__Requirement__:
Can you quote the lines below exactly, starting at the line with "The height and width of the screenshot is (577, 800)." and going through the last one?

*** Begin section ***

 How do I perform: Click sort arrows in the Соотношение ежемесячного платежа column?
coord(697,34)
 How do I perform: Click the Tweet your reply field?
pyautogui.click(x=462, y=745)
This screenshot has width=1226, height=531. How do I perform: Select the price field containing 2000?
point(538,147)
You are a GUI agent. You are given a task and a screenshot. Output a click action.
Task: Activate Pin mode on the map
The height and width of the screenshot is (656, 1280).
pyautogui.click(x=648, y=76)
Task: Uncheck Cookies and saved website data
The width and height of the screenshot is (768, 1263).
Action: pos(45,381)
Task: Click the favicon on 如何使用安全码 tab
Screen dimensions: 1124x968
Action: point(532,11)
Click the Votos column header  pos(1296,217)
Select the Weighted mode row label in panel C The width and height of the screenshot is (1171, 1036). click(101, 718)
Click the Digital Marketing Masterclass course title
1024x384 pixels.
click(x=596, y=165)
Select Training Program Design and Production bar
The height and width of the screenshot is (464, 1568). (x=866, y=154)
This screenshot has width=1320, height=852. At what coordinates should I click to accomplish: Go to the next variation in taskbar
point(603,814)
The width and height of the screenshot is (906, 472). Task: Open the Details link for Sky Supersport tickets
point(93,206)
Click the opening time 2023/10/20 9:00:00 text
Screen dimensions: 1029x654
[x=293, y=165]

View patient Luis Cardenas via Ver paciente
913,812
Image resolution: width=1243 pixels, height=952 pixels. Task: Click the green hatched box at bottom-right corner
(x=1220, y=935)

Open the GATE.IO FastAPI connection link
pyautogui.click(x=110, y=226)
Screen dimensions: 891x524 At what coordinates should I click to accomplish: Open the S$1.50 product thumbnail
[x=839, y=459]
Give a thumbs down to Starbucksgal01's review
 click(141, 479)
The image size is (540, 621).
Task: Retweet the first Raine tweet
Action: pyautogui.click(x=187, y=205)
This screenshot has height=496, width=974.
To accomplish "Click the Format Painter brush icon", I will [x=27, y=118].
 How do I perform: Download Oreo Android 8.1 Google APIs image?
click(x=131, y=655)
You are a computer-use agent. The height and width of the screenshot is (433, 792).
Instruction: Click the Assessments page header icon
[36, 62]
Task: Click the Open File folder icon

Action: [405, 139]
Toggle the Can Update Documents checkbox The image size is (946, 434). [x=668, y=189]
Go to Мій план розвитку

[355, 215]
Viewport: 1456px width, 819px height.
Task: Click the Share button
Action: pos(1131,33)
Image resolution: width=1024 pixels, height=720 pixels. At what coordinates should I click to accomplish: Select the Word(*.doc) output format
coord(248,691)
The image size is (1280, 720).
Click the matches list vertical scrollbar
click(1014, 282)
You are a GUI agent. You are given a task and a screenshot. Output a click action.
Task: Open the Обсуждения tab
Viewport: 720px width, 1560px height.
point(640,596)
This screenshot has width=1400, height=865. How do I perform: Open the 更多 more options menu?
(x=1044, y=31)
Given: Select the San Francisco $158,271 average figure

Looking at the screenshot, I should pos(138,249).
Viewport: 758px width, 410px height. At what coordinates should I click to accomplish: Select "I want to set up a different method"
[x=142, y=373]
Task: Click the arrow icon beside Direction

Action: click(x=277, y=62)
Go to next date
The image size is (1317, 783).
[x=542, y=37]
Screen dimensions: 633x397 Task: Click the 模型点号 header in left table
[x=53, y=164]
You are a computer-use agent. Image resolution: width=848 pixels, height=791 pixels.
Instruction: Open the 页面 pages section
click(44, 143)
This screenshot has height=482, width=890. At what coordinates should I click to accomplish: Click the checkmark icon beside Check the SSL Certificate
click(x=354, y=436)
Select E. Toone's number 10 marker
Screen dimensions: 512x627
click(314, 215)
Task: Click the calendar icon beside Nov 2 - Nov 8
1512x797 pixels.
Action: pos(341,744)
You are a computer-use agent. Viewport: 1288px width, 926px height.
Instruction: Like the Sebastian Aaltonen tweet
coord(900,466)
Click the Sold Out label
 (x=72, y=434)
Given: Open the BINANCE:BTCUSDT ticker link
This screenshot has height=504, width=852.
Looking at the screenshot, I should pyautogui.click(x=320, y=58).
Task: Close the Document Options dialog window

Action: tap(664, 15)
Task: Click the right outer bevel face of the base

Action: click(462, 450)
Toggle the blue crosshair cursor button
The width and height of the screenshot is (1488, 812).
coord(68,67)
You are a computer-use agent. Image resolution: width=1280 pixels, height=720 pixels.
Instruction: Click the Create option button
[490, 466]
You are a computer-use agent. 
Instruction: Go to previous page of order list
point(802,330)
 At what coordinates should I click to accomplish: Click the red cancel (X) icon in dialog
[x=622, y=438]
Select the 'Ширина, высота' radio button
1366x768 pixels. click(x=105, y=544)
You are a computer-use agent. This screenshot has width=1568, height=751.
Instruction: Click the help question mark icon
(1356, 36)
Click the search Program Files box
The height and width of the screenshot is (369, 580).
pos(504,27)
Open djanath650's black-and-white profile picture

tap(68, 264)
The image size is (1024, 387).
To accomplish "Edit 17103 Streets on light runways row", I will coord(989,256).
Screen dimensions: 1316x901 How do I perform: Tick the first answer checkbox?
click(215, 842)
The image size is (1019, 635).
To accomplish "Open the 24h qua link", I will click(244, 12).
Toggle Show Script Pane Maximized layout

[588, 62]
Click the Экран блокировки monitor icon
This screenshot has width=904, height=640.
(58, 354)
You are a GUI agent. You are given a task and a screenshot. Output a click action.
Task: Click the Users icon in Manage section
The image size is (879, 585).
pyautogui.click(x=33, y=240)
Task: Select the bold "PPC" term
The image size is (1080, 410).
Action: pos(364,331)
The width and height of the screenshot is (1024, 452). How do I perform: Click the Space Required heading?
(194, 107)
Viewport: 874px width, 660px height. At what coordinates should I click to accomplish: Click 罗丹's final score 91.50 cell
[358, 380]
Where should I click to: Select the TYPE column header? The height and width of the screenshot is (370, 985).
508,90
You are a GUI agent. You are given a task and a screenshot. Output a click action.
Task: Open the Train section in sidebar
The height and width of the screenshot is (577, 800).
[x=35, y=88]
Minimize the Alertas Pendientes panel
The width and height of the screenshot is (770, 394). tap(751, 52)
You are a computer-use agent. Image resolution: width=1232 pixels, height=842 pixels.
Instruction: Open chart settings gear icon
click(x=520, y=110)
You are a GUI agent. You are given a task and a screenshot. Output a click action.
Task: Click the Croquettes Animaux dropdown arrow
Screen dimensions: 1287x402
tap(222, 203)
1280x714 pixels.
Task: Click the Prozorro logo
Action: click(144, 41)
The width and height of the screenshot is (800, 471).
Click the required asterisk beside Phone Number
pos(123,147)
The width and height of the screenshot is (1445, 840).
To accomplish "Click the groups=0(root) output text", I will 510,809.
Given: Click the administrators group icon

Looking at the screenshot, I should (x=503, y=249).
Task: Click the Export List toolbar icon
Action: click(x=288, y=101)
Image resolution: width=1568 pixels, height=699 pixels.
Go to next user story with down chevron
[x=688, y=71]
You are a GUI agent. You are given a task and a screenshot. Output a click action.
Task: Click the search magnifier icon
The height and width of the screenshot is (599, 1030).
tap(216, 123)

*** End section ***

__Output of the exercise__:
The height and width of the screenshot is (577, 800).
[x=35, y=88]
Minimize the Alertas Pendientes panel
The width and height of the screenshot is (770, 394). tap(751, 52)
You are a computer-use agent. Image resolution: width=1232 pixels, height=842 pixels.
Instruction: Open chart settings gear icon
click(x=520, y=110)
You are a GUI agent. You are given a task and a screenshot. Output a click action.
Task: Click the Croquettes Animaux dropdown arrow
Screen dimensions: 1287x402
tap(222, 203)
1280x714 pixels.
Task: Click the Prozorro logo
Action: click(144, 41)
The width and height of the screenshot is (800, 471).
Click the required asterisk beside Phone Number
pos(123,147)
The width and height of the screenshot is (1445, 840).
To accomplish "Click the groups=0(root) output text", I will 510,809.
Given: Click the administrators group icon

Looking at the screenshot, I should (x=503, y=249).
Task: Click the Export List toolbar icon
Action: click(x=288, y=101)
Image resolution: width=1568 pixels, height=699 pixels.
Go to next user story with down chevron
[x=688, y=71]
You are a GUI agent. You are given a task and a screenshot. Output a click action.
Task: Click the search magnifier icon
The height and width of the screenshot is (599, 1030).
tap(216, 123)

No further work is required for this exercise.